Selected text -
Joan Herrera i Torres (Barcelona, Spain, 29 January 1971) is a Spanish lawyer and politician from Catalonia. He was the leader of the leftist party Iniciativa per Catalunya.

==Education==
Herrera gained a law degree from the University of Barcelona, and specialises in issues of law and urban environment law, with a postgraduate degree at the Universitat Pompeu Fabra.

==Political career==
He began his political activism in the grouping Youth with Initiative (JIC) in the Barcelona district of Sant Martí. In 1996, he began his career in politics when he was elected National Coordinator of JIC, a position he held until 2000. Under his leadership the youth organization was defined as eco-socialist, a definition later used by the grouping Initiative for Catalonia Greens (ICV) which Herrera joined.

As a member of ICV, he was responsible for the social movements of the party and coordinated, among others, the "No to War" campaign against the Iraq war for ICV in 2002 and 2003.

Records excerpted from a collection:

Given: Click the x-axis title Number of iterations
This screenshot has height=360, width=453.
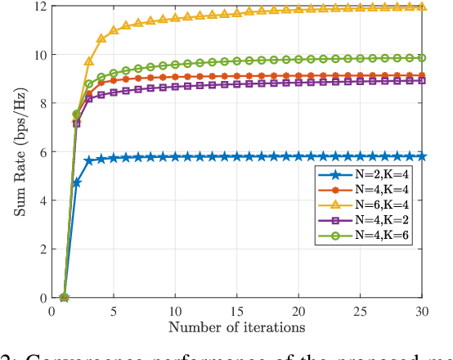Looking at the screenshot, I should pos(236,327).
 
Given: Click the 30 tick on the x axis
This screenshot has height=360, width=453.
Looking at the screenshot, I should pos(422,312).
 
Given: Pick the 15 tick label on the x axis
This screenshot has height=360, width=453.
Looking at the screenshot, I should pos(236,312).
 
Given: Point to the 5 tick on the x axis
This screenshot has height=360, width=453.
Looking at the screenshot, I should pos(114,312).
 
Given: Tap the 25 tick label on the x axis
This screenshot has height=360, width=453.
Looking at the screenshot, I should pos(361,312).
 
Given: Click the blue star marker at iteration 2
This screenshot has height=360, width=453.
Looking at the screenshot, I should pos(77,183).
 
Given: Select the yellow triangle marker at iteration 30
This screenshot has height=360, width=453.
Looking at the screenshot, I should pos(422,7).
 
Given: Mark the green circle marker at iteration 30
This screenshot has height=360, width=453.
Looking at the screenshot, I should pos(422,58).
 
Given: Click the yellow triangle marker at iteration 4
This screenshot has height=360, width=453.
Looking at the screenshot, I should pos(101,38).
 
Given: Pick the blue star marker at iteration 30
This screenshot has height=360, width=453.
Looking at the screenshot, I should pos(422,156).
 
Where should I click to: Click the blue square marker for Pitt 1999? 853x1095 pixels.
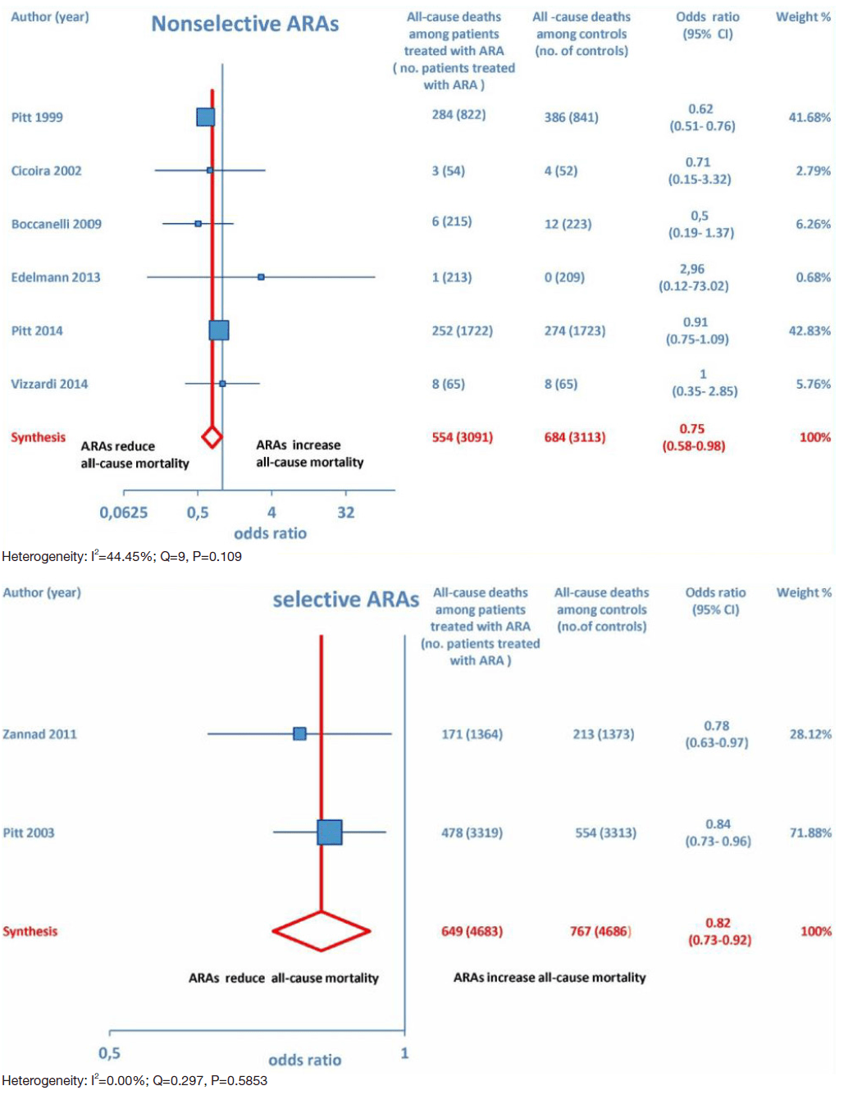tap(206, 116)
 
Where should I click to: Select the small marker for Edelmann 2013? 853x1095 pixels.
tap(261, 277)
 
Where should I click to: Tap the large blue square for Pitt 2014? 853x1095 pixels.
tap(219, 331)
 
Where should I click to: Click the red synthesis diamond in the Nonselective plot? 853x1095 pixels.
tap(212, 437)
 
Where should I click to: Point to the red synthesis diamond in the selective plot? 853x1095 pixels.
tap(322, 931)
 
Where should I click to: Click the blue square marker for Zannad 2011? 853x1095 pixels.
tap(300, 733)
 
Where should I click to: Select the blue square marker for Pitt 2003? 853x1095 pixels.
tap(330, 832)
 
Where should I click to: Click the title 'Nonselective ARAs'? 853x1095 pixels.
tap(244, 24)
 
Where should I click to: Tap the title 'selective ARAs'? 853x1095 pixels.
tap(345, 600)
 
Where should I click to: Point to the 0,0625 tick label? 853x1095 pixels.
tap(124, 513)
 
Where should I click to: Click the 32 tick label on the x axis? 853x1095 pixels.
tap(346, 513)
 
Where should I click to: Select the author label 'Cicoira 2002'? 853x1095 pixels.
tap(46, 171)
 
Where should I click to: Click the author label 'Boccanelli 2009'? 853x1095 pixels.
tap(56, 224)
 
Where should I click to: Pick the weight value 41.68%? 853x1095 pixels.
tap(810, 117)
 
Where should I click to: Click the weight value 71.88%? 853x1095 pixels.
tap(810, 833)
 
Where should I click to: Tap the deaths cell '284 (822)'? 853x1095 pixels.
tap(458, 115)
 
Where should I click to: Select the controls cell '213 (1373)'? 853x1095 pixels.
tap(603, 734)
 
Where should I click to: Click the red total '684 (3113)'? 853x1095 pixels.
tap(574, 437)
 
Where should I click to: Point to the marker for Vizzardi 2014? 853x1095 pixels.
tap(222, 383)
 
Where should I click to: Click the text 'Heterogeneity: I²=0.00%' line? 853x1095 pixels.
tap(135, 1080)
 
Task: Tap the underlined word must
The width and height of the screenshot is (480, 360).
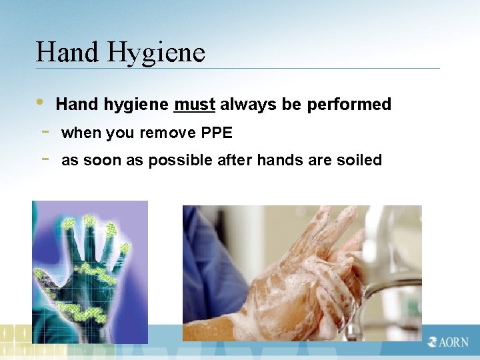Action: tap(195, 105)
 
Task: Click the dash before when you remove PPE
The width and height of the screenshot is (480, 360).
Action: tap(43, 131)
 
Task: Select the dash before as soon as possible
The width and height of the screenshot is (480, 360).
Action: tap(43, 159)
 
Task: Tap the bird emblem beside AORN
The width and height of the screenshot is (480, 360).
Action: tap(433, 342)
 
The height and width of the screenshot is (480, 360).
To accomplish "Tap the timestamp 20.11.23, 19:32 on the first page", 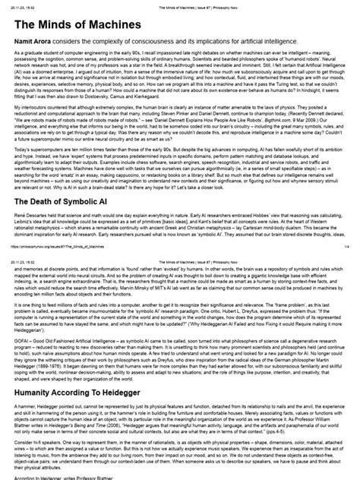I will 22,4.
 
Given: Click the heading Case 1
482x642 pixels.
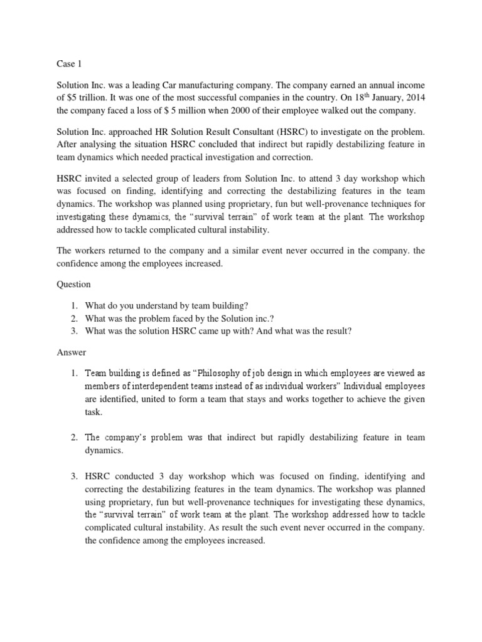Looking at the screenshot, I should click(x=62, y=64).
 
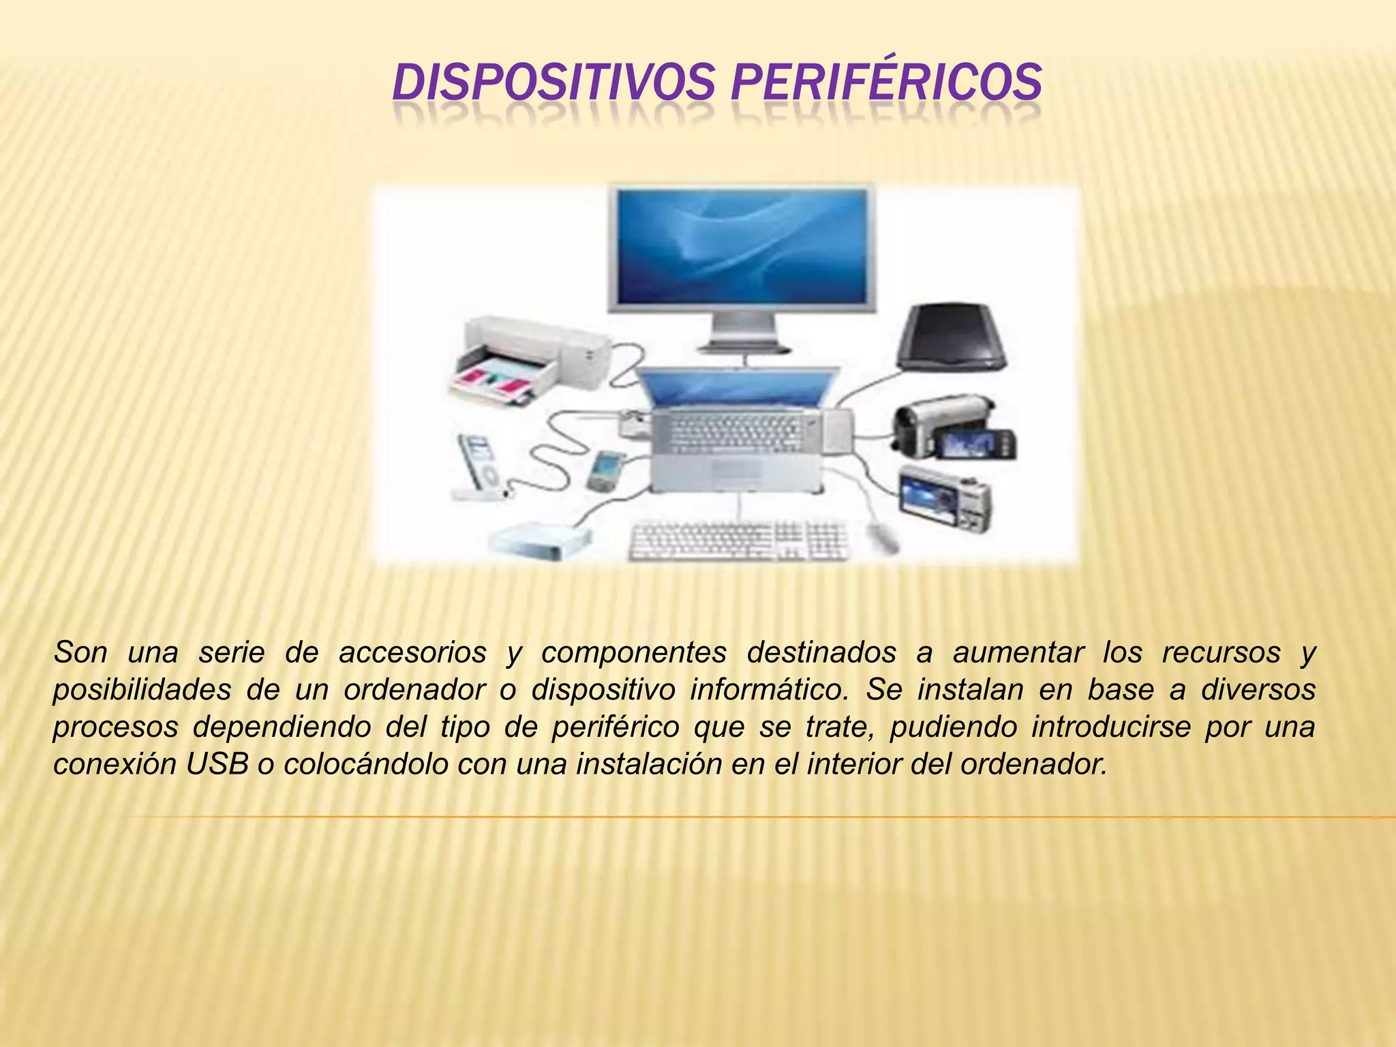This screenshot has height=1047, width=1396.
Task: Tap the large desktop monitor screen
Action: [x=743, y=247]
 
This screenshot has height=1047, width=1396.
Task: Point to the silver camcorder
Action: [x=952, y=426]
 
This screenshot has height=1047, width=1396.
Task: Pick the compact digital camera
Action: [x=945, y=498]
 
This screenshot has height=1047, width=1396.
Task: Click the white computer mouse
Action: [x=883, y=538]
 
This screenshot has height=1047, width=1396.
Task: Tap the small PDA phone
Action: [x=605, y=470]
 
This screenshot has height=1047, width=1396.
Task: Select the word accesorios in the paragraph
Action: [x=412, y=653]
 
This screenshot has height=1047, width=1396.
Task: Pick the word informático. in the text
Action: [x=770, y=690]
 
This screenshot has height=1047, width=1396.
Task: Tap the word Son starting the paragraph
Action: [x=80, y=653]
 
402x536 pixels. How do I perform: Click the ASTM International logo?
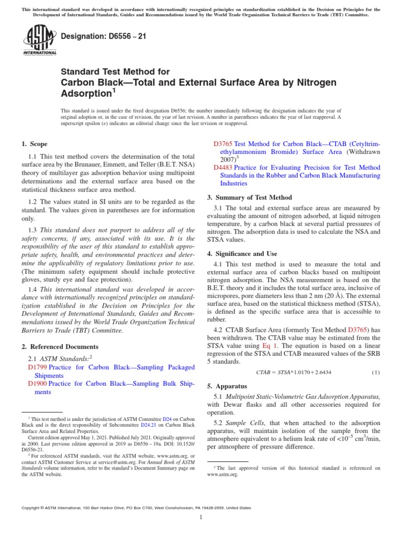pos(40,40)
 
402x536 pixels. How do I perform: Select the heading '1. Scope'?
pos(34,144)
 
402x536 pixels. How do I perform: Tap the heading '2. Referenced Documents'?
pos(60,347)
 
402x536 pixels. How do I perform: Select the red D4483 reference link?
pos(224,168)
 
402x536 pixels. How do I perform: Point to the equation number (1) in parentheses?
pos(375,372)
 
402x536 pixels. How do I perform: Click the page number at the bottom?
pos(201,518)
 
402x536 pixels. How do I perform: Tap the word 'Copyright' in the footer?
pos(31,508)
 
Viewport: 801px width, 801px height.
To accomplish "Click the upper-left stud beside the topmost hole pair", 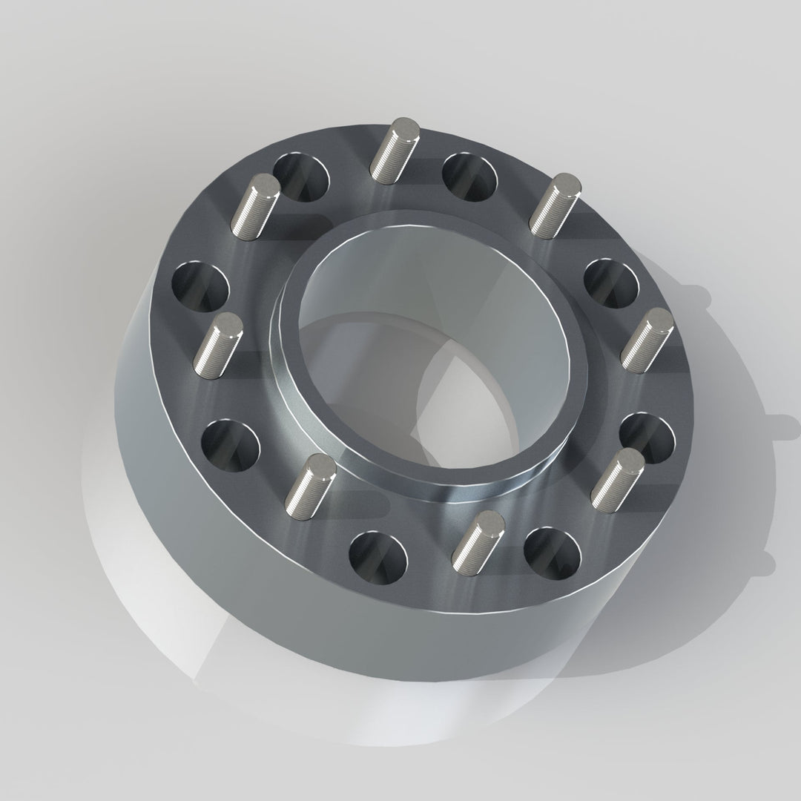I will point(256,205).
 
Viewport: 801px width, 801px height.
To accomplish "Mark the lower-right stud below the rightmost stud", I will point(617,475).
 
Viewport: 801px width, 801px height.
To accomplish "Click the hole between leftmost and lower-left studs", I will point(230,446).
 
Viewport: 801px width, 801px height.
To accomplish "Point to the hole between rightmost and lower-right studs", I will point(645,438).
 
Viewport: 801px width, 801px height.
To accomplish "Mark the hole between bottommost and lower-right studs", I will point(552,553).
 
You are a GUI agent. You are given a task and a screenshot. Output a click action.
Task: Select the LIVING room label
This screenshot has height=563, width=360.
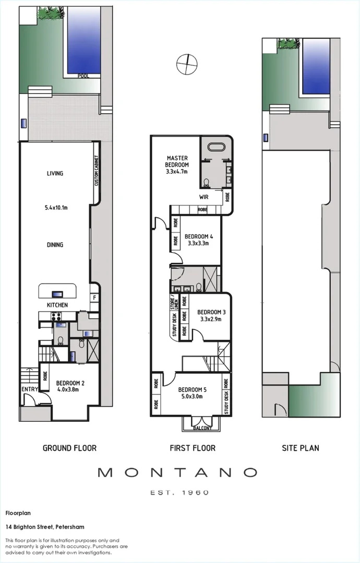[x=55, y=174]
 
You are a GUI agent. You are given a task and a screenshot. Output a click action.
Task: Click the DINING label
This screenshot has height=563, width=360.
[x=55, y=245]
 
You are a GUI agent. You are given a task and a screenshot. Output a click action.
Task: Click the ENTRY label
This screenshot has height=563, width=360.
[x=29, y=389]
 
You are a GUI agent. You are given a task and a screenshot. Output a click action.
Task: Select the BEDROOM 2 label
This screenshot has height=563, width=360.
[x=70, y=382]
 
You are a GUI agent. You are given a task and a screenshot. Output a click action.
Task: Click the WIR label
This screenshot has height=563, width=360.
[x=204, y=197]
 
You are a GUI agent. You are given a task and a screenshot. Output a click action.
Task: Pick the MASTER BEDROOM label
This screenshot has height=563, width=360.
[x=177, y=161]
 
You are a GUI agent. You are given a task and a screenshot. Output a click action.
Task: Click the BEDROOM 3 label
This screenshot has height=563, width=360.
[x=211, y=313]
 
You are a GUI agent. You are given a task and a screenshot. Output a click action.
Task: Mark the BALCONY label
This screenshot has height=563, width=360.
[x=202, y=428]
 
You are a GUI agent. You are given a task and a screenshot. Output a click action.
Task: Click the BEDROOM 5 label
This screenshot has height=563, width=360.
[x=192, y=389]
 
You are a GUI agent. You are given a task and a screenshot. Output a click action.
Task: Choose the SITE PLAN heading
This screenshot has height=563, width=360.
[x=301, y=447]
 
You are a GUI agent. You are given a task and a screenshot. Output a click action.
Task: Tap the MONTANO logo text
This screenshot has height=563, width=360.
[x=177, y=472]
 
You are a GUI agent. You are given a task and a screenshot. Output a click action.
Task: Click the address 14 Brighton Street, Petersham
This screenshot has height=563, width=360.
[x=44, y=527]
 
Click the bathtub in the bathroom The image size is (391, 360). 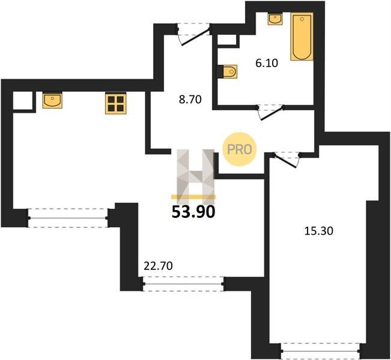click(x=302, y=37)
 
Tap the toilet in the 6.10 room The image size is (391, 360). click(x=230, y=72)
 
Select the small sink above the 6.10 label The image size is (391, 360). click(x=275, y=19)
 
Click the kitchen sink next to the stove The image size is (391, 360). click(x=52, y=100)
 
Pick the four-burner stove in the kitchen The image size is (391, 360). click(x=116, y=103)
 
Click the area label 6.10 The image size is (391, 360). click(x=267, y=63)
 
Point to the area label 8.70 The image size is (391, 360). click(x=190, y=100)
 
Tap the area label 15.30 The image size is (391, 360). click(x=319, y=231)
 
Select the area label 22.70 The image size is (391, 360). click(x=159, y=266)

What to produce - In the text about Joan Herrera i Torres, what position was he elected to in 1996?

Result - National Coordinator of Youth with Initiative (JIC).